* WHAT TO WORK ON:
(a) In the passage about the basement performance, what formed the stage?
(b) Decide whether each statement agrees with the passage about the basement performance: (i) Tickets were sold only to women. (ii) The performers rehearsed on the stage several times before the show. (iii) The show sold out.
(c) Reproduce the stretch of the passage about the basement performance from "Eventually, Kabiri established" through "audience seating area.".

Eventually, Kabiri established a performance troupe. Since we could be prosecuted for performing in public, she arranged her dark, damp and dusty basement into our performance space. A few women helped to clear the cobwebs and sweep the floors. Kabiri brought in old wooden benches that were joined together and covered by rugs to minimize cuts and scrapes from the rusty nails and wood splinters that jutted out of them. These rug-covered benches constituted our stage. She also borrowed what seemed to be over 100 rickety dining room chairs from her friends and neighbors to create the audience seating area.

Tickets were sold covertly to women only. The thinking was that if we were outed and the morality police raided the show, we could say that it was a gathering for women to celebrate the prophet Mohammed. At least, without men, the gravity of our crime would be greatly reduced. Our parents and family helped to spread the word to other trusted family members and friends.

Costumes were designed by Kabiri, sewn by a local seamstress and funded by all of us. For lighting, we had extra lamps installed into the fixture directly above the stage. We had one rehearsal on our makeshift stage on the day of the show. For fear of neighbors who may snitch, all attendees were asked to park or get out of their rides blocks away and walk to the basement door. Surprisingly, we sold out.

My memory is a little foggy from the night because I was so nervous. I remember our team-huddle in my teacher’s living room and her husband warning us about never referring to this performance in the future and the potential prosecutions that we might face as a result. They wanted to make sure that we had a single unified story in case of a raid.

* GIVEN INFORMATION:
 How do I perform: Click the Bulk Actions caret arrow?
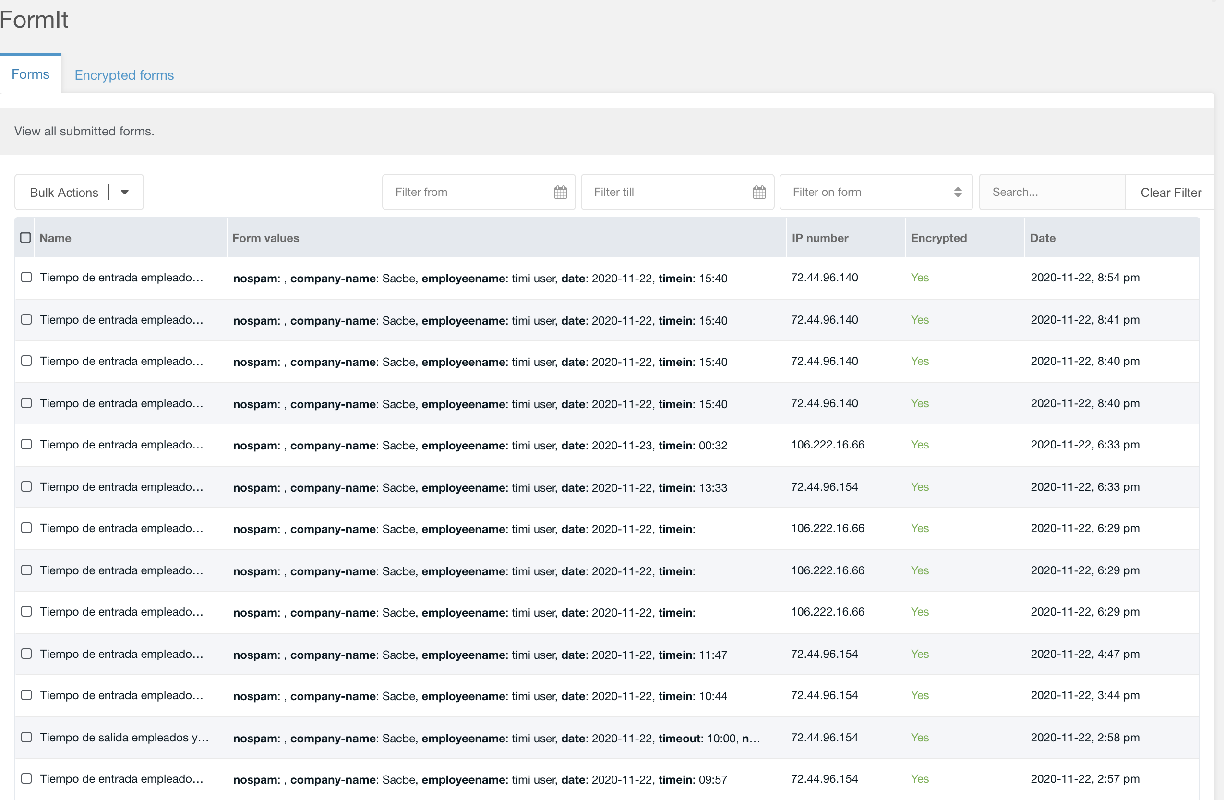point(124,192)
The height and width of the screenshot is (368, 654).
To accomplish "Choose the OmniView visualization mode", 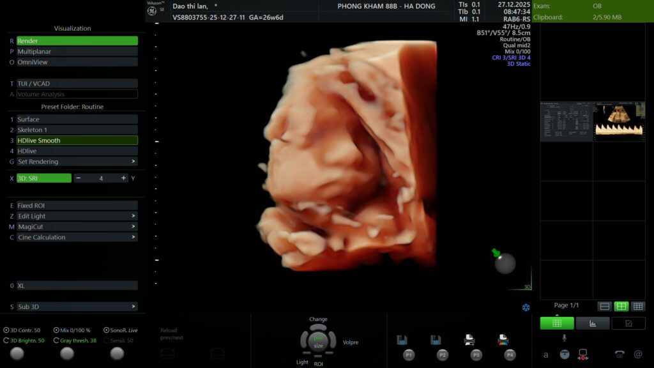I will tap(77, 63).
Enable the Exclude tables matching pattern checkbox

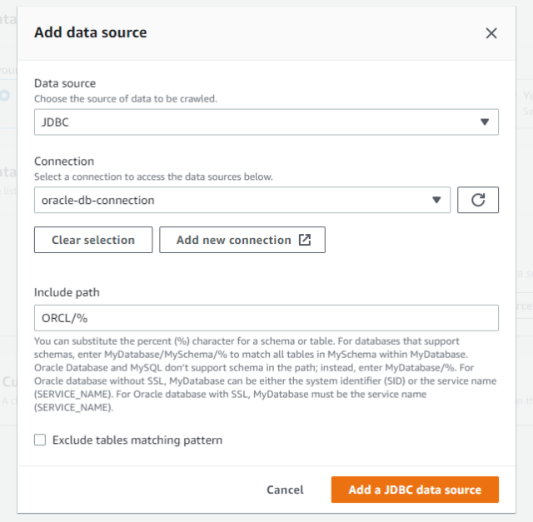(x=40, y=440)
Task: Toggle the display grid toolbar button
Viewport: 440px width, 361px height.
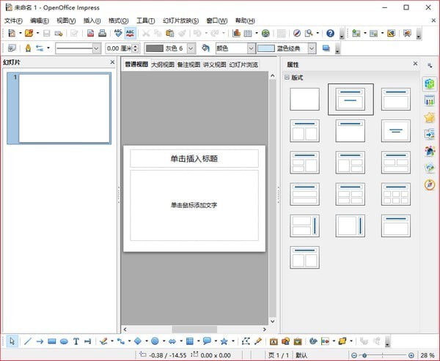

* PROBLEM SOLUTIONS:
(a) Old wooden benches, joined together and covered by rugs.

(b)
(i) Yes: "Tickets were sold covertly to women only."
(ii) No: "We had one rehearsal on our makeshift stage on the day of the show."
(iii) Yes: "Surprisingly, we sold out."

(c)
Eventually, Kabiri established a performance troupe. Since we could be prosecuted for performing in public, she arranged her dark, damp and dusty basement into our performance space. A few women helped to clear the cobwebs and sweep the floors. Kabiri brought in old wooden benches that were joined together and covered by rugs to minimize cuts and scrapes from the rusty nails and wood splinters that jutted out of them. These rug-covered benches constituted our stage. She also borrowed what seemed to be over 100 rickety dining room chairs from her friends and neighbors to create the audience seating area.